En el Hospicio, en su honor, el cachorro más bello de cada camada
lleva tradicionalmente su nombre.
La historia de Barry está envuelta en leyendas y ha contribuido a
la fama de esta raza. Gracias a sus extraordinarias dotes, salvó la
vida a más de cuarenta personas. Herido en el transcurso de un rescate,
fue llevado a Berna, donde hoy en día su cuerpo aún puede verse
en exposición.
El Hospicio, situado en lo alto del Puerto del Gran San Bernardo, a 2.469
metros de altitud, fue fundado en el Siglo XI para ofrecer un refugio a viajeros
y peregrinos. A partir de mediados del Siglo XVII, los monjes se rodearon
de grandes perros de tipo montaña destinados a la guarda y la defensa.
La presencia de esos perros en el Hospicio del Gran San Bernardo queda demostrada
por documentos iconográficos de 1695 y por una nota en las actas del
Hospicio del año 1707. Pronto se utilizaron esos perros para acompañar
a los viajeros y sobre todo para encontrar y salvar a aquellos que se habían
perdido en la nieve y entre la niebla. Las crónicas publicadas en numerosos
idiomas de cómo esos perros habían salvado gran número
de vidas humanas de la muerta blanca, y los relatos de los soldados que, en
1800, cruzaron el puerto con el Ejército de Italia de Napoleón,
extendieron en el siglo XIX la fama del perro de San Bernardo por toda Europa.

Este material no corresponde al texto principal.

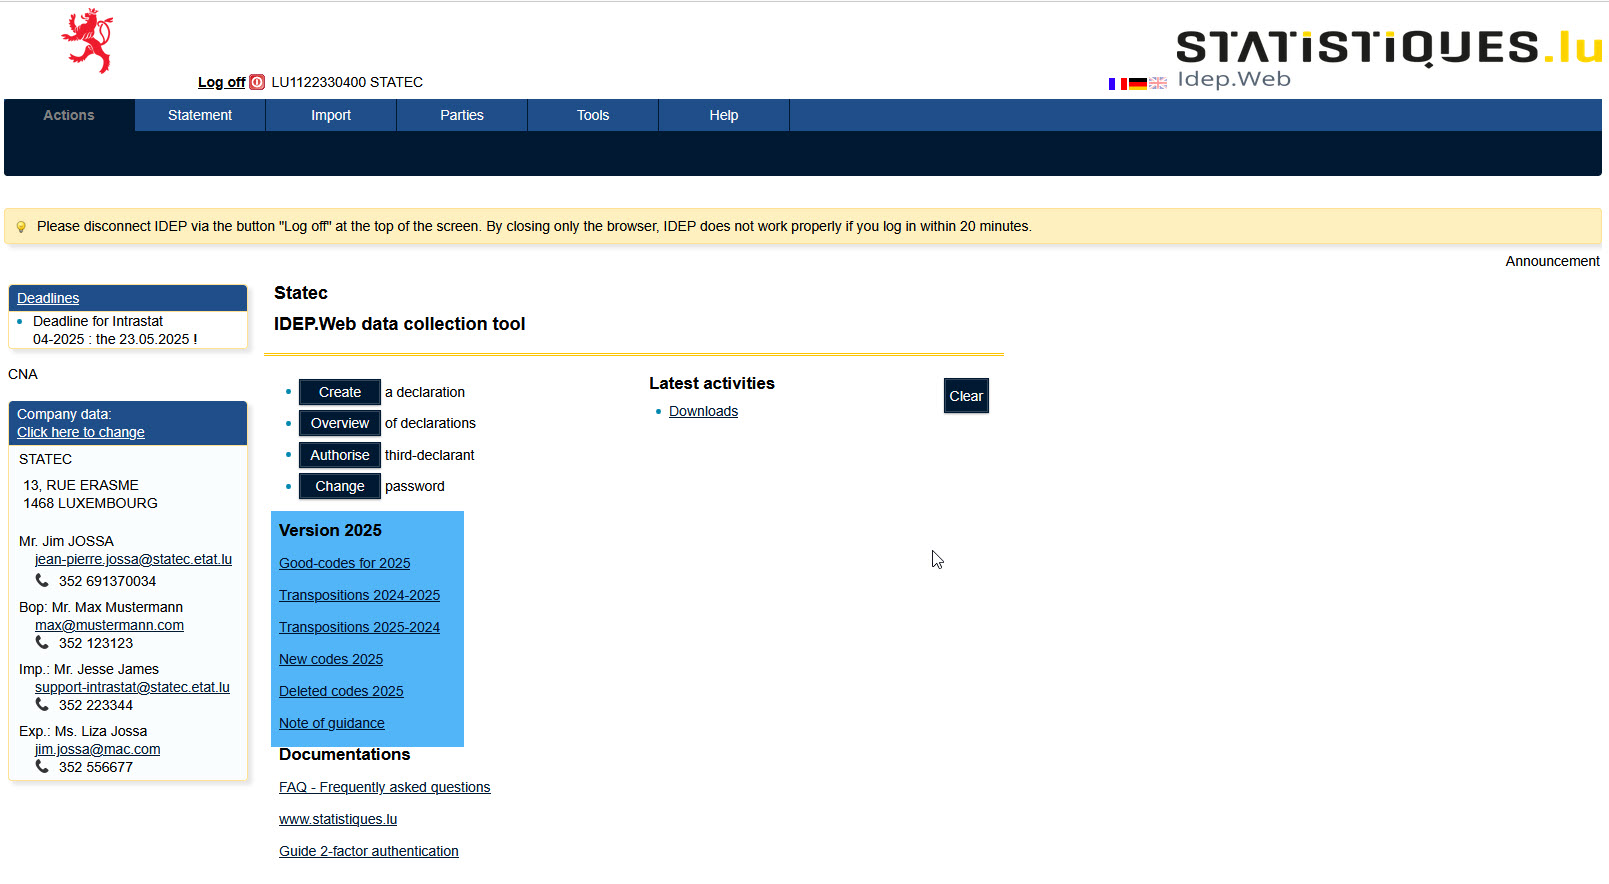Image resolution: width=1609 pixels, height=884 pixels.
Task: Open the Downloads link
Action: [703, 411]
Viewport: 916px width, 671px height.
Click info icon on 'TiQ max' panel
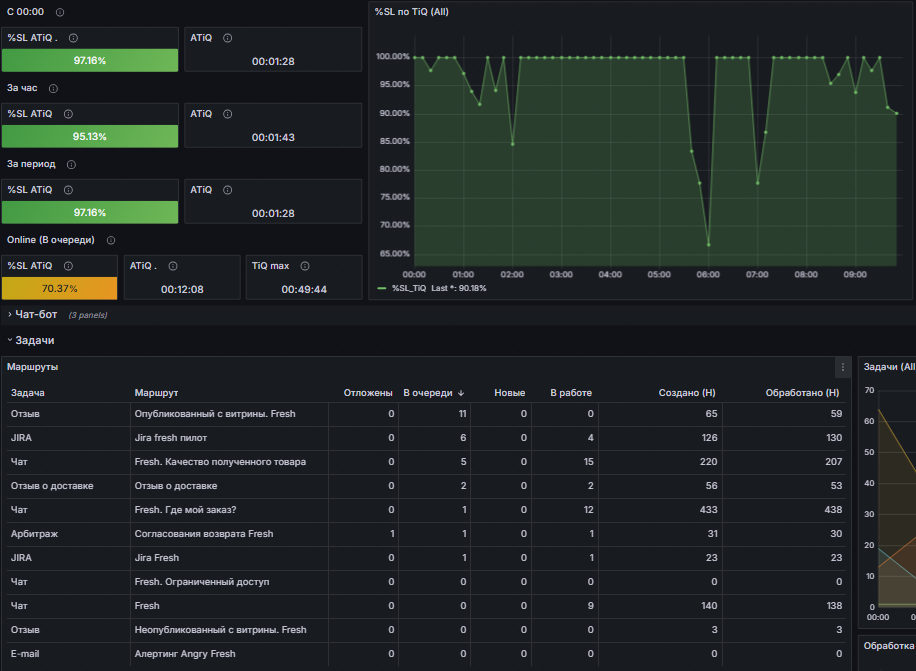(305, 266)
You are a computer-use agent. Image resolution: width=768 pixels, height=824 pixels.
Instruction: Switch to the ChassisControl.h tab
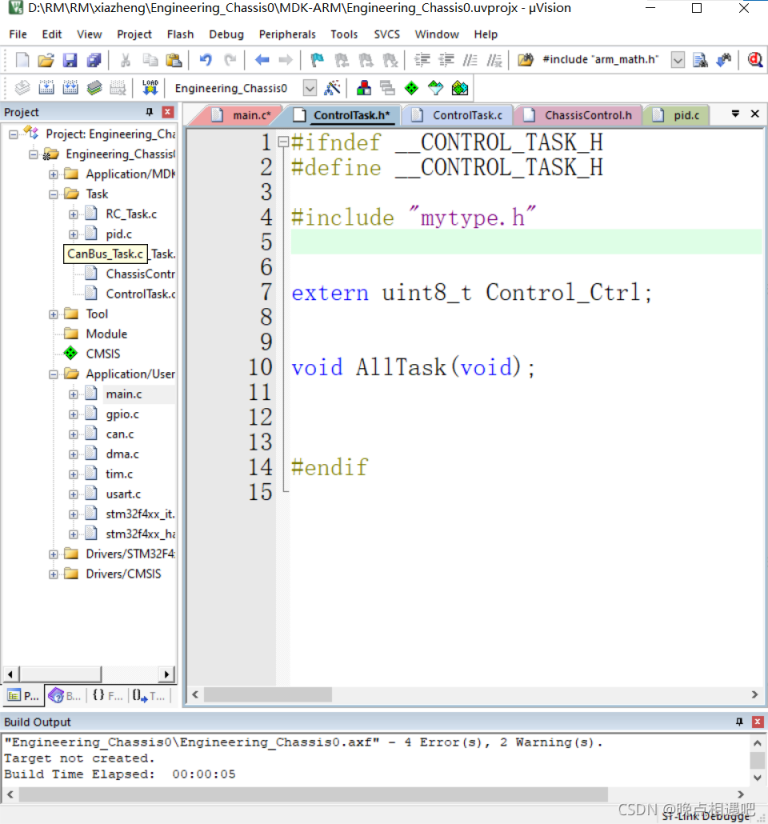(x=588, y=115)
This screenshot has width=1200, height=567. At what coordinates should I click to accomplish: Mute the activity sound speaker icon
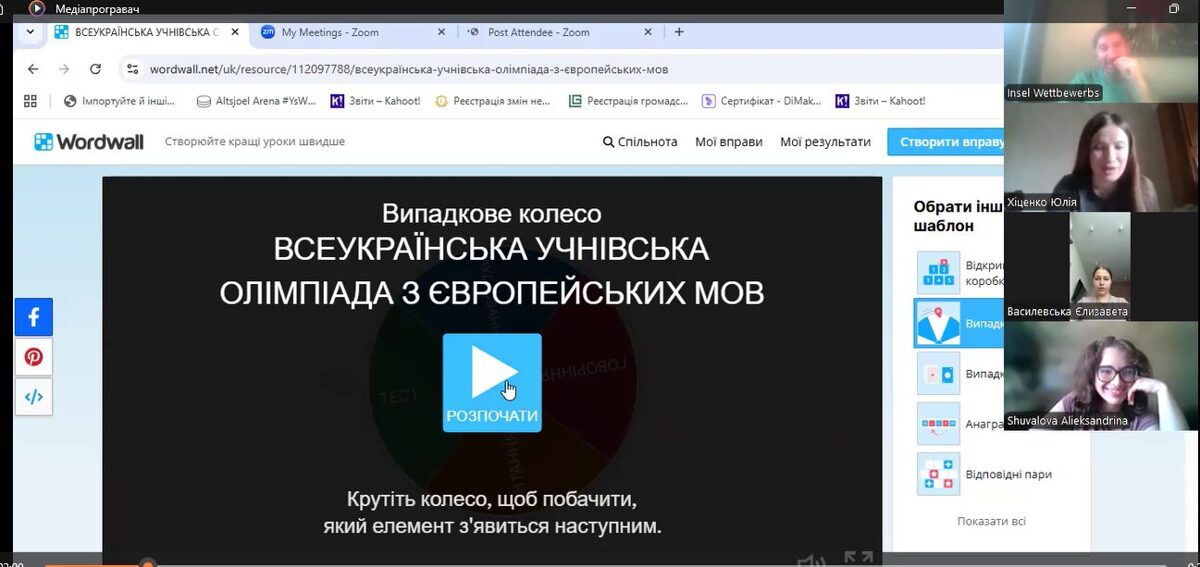(811, 560)
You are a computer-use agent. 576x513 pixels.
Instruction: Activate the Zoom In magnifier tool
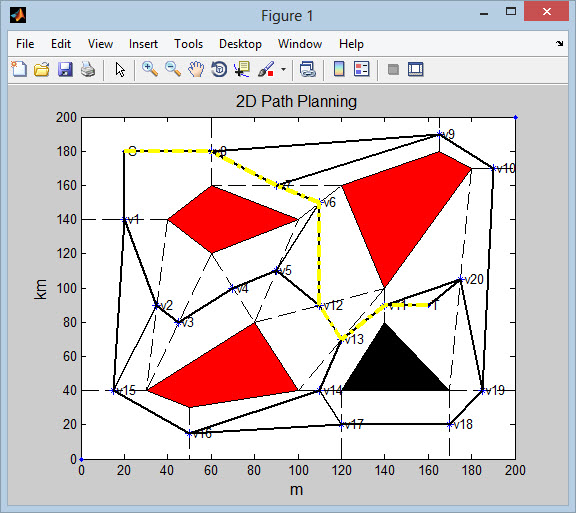(x=150, y=69)
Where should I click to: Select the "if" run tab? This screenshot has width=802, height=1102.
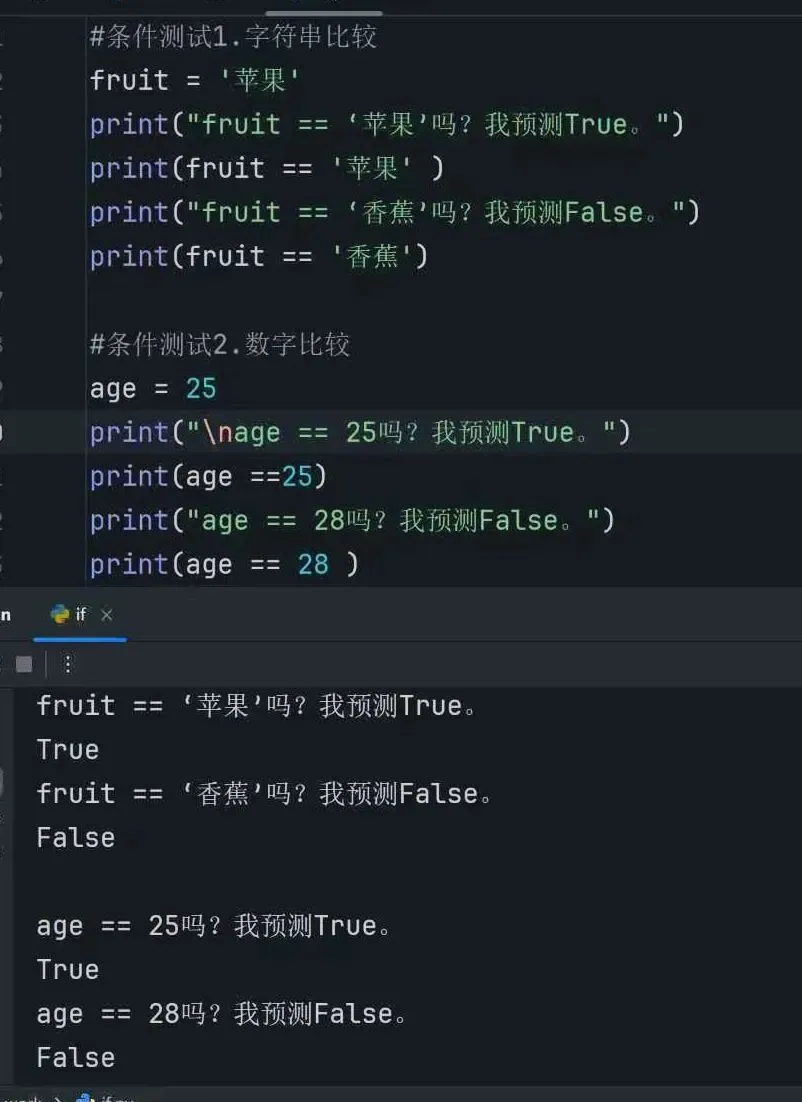coord(80,615)
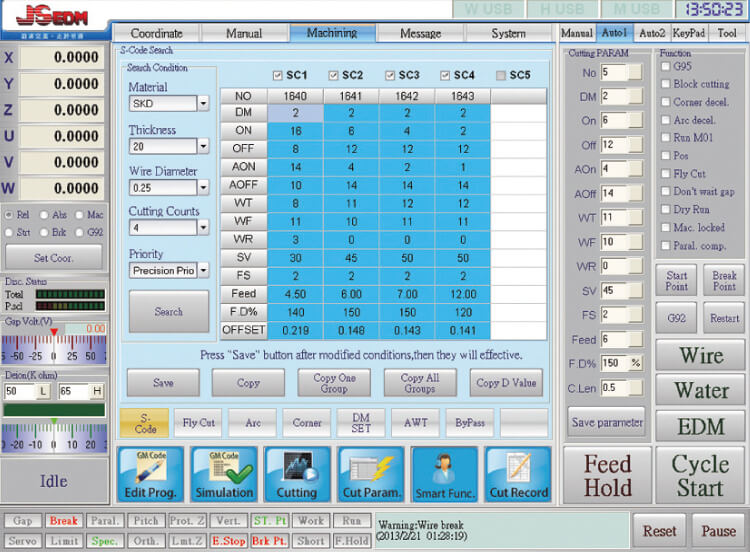Click the Cycle Start button
The width and height of the screenshot is (750, 552).
[699, 476]
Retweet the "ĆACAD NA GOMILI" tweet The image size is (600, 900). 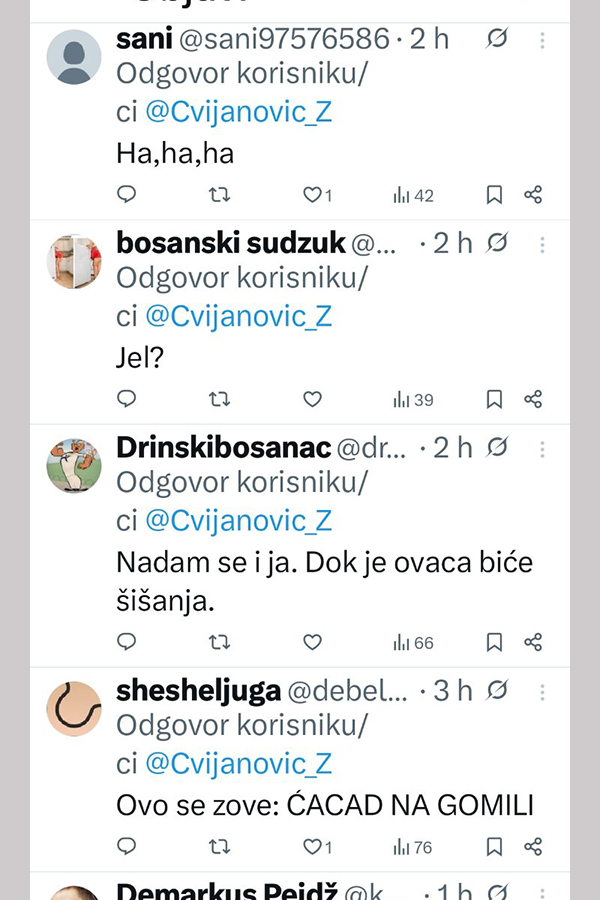(219, 847)
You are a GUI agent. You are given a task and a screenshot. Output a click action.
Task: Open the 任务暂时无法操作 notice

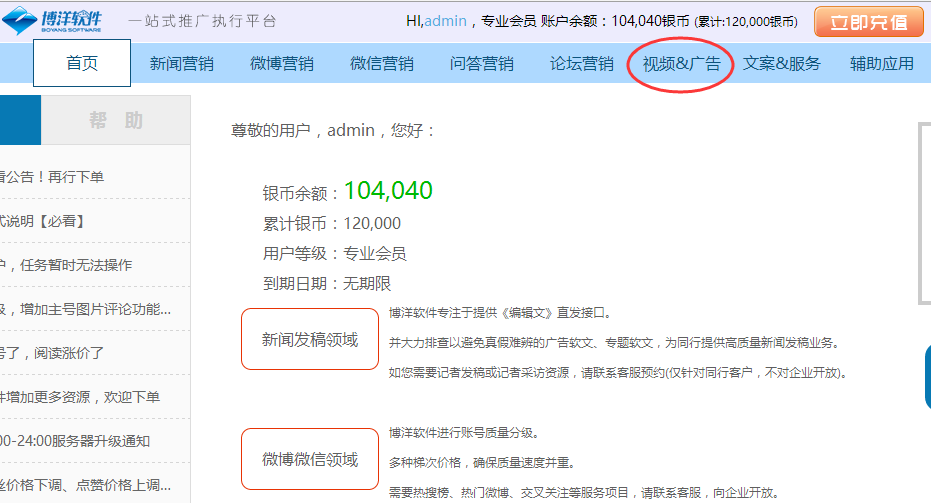(66, 265)
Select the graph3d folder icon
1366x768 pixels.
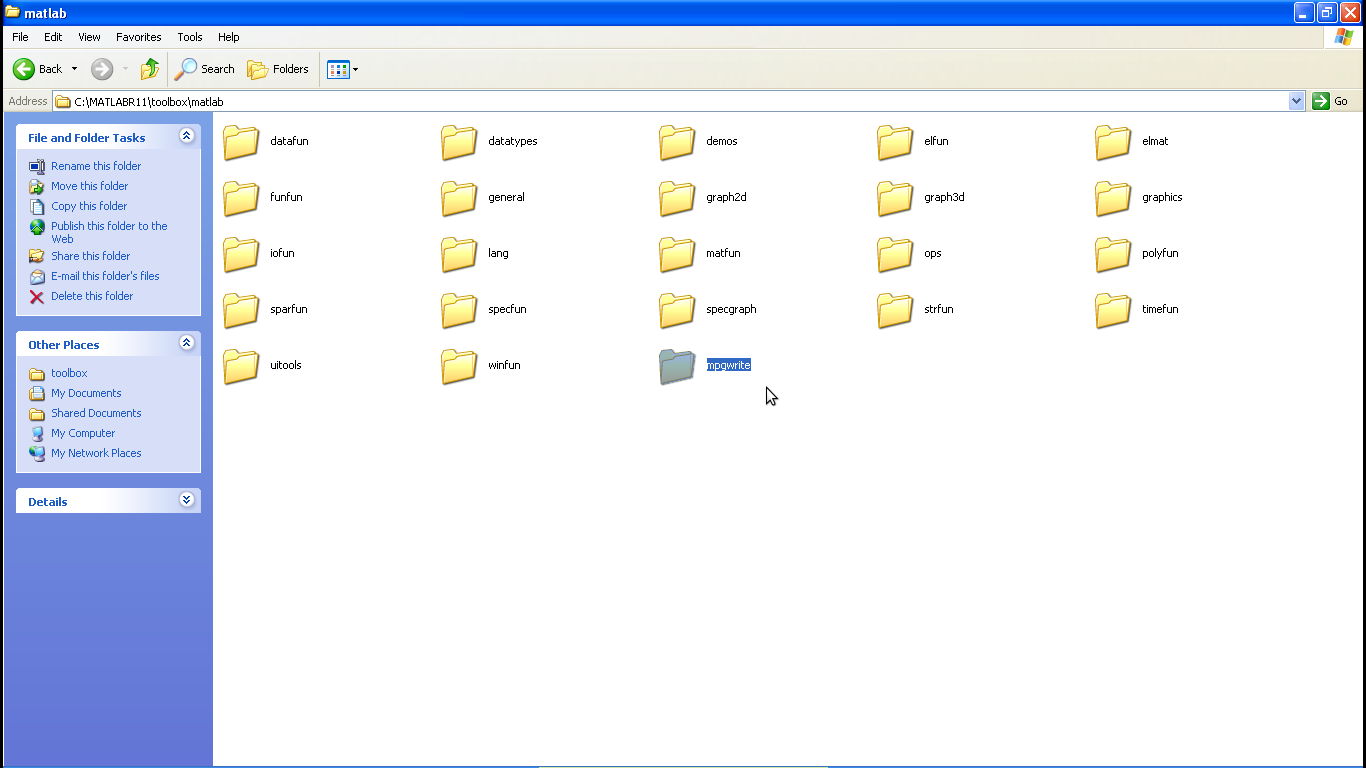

El legendario Barry se transformó así en el prototipo de perro
de rescate.
Los antepasados directos del perro de San Bernardo han sido los grandes perros
de granja, muy populares entre los campesinos de la región. En pocas
generaciones, gracias a una crianza sistemática destinada a buscar
un tipo ideal, se creó la raza actual. En 1867, Heinrich Schumacher
de Holligen cerca de Berna fue el primero en establecer documentos genealógicos
para sus perros. El libro de origen suizo fue creado en febrero de 1884; el
primer perro inscrito en este registro nacional fue el perro de San Bernardo
Léon. Las veintiocho inscripciones siguientes conciernen igualmente
a San Bernardos. El Club Suizo del San Bernardo fue fundado en Basilea el
15 de marzo de 1884. Con motivo de un congreso Cinológico internacional,
el 2 de junio de 1887, el perro de San Bernardo fue reconocido oficialmente
como raza de origen suizo y el estándar declarado obligatorio. Desde
entonces, el San Bernardo se considera perro nacional suizo.